**SUPPLIED PASSAGE:**
---

The physics of the air boundary layer is different as well in the Equatorial Pacific. Cool upwelled water will cause a stable air boundary layer, invalidating the neutral boundary assumption used in simple interpretation of the air gradient work. The boundary layer stability will also affect the friction velocity and drag coefficients. Water vapor interference will be greater as the water vapor content will be almost three times as high as during the Gas Ex-98 experiment.

The questions that will be addressed for Gas Ex-2001 are a progression of recent studies:

  • Can the gas transfer velocities be measured with confidence on small time scales such that its variations can be correlated to variations in environmental forcing?
  • What is the small-scale physical, chemical and biological controls on surface water pCO2 and how can the controls be measured remotely?
  • What physical processes control the kinetics of air-sea CO2 exchange under low wind conditions?
  • How can these processes be best parameterized with the long term objective of relating them to remotely sensed products such as seasurface slope, SST, and color?

---

**MATERIAL SHOWN:**
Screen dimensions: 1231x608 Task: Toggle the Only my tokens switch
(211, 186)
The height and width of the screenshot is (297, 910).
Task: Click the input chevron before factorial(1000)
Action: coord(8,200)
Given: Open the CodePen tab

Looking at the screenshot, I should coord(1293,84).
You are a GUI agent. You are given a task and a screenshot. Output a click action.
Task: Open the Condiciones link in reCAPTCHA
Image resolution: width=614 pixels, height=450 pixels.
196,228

---

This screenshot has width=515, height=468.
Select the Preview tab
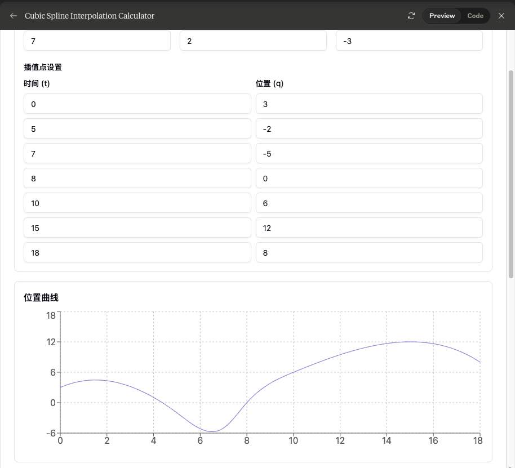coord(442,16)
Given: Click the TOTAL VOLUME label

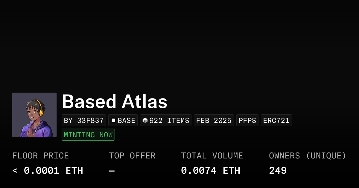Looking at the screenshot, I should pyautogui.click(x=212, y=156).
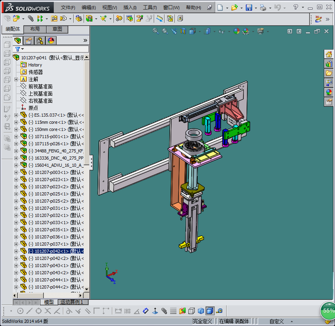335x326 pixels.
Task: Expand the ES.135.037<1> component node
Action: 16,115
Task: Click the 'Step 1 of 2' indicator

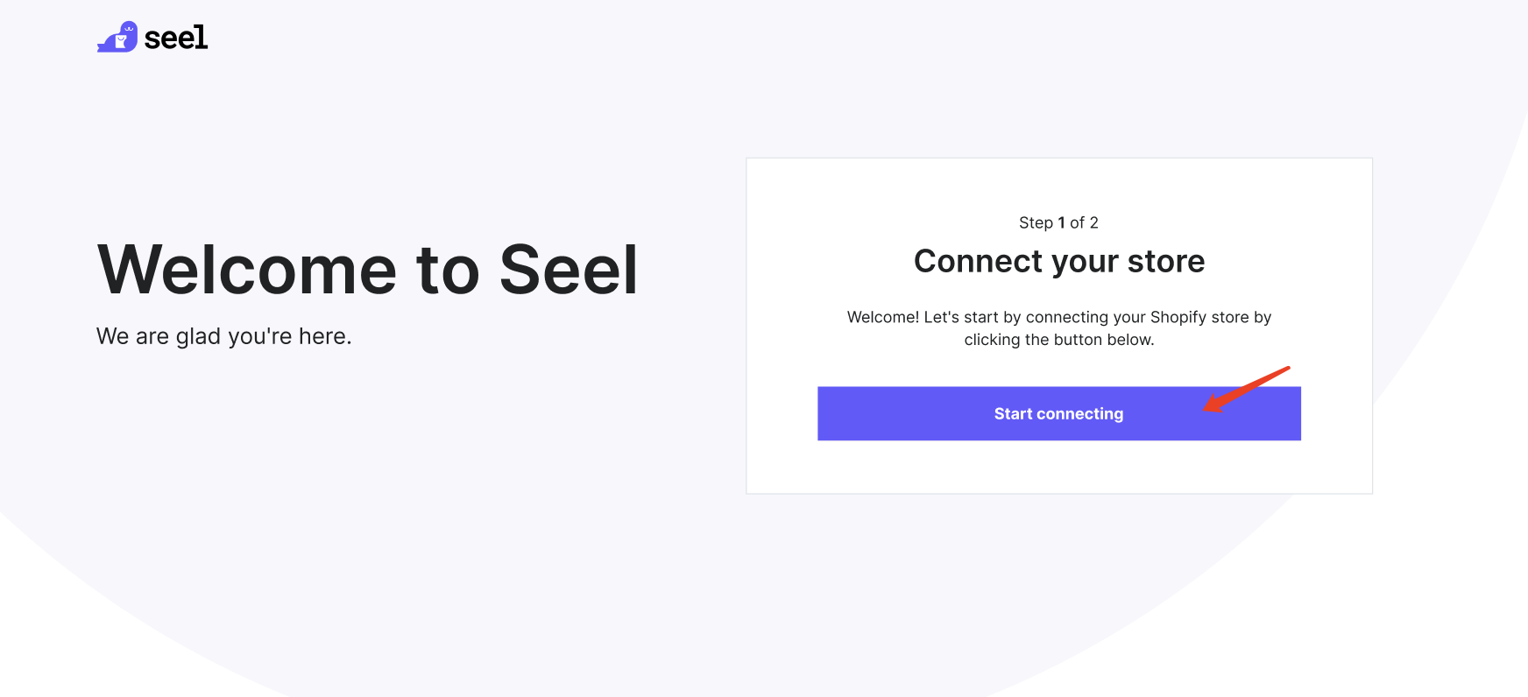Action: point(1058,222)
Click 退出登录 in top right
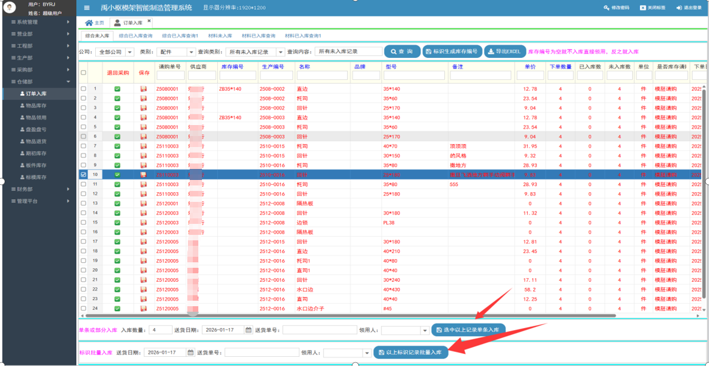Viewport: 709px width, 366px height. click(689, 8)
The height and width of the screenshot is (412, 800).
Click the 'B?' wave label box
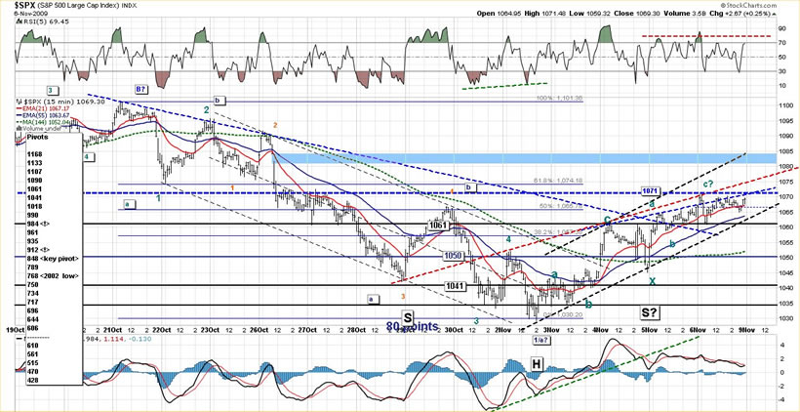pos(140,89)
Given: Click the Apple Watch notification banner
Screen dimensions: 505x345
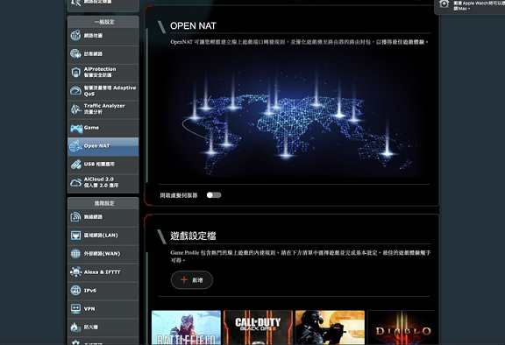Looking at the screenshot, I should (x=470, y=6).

---

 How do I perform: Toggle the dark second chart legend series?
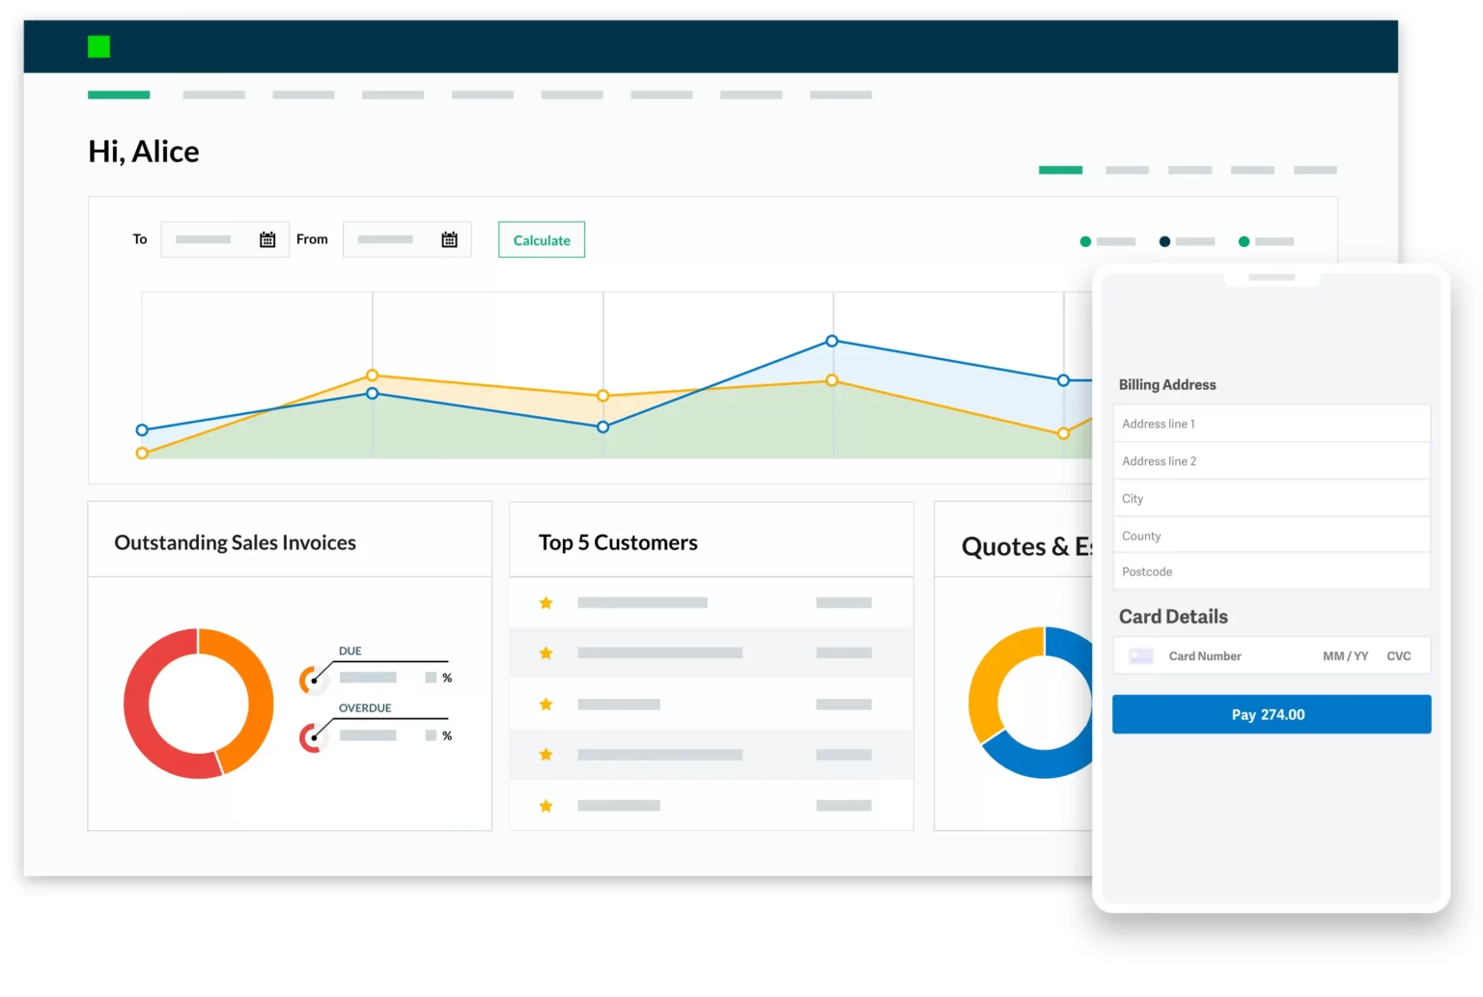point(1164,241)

---

**WORK TASK:**
Please answer these questions from the Gas Ex-2001 passage:
1. What does cool upwelled water cause in the Equatorial Pacific?
2. How does the water vapor content compare with that during the Gas Ex-98 experiment?
3. Under what wind conditions is the control of air-sea CO2 exchange kinetics to be studied?

**EXERCISE SOLUTION:**
1. A stable air boundary layer.
2. It will be almost three times as high.
3. Low wind conditions.